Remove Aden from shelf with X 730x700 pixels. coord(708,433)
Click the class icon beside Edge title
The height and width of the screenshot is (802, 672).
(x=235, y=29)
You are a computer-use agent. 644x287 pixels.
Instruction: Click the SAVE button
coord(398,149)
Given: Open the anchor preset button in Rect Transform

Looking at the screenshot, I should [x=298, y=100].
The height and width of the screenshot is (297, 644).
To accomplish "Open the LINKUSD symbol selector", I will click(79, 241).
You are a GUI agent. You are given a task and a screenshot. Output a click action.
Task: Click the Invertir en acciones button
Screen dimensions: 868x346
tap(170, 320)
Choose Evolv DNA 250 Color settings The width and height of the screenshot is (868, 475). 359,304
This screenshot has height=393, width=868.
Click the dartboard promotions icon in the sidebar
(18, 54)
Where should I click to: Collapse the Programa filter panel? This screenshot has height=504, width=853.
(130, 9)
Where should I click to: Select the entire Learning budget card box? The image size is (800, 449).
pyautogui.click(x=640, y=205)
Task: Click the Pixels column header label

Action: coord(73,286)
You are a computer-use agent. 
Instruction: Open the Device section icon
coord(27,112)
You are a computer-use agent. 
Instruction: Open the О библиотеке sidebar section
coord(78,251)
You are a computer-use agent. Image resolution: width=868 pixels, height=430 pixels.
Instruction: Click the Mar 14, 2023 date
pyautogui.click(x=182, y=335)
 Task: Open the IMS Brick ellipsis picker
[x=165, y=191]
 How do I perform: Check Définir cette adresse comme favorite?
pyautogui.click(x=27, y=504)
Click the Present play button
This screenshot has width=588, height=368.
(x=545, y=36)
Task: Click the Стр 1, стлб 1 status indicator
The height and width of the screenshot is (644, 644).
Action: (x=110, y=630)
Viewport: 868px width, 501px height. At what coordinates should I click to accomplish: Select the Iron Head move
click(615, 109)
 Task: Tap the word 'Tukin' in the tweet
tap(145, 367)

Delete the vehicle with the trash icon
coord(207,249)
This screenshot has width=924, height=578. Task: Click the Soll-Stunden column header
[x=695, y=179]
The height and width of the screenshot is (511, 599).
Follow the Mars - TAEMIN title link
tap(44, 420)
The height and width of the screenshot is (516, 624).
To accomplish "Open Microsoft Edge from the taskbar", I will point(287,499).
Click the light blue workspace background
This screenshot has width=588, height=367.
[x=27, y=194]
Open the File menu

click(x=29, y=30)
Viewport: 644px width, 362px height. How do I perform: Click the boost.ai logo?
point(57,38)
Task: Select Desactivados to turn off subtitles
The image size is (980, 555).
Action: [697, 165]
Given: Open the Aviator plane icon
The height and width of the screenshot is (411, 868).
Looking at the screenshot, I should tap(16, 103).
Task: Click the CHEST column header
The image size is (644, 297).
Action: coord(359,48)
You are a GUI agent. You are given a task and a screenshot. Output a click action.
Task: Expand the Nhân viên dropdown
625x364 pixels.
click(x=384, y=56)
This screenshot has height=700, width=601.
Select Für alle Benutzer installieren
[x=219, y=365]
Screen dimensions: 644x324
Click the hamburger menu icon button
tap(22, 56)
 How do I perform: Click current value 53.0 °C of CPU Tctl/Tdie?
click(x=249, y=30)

Task objective :: Please count the lines in the material above that hold the word "computer", and give only the total.

Task result :: 4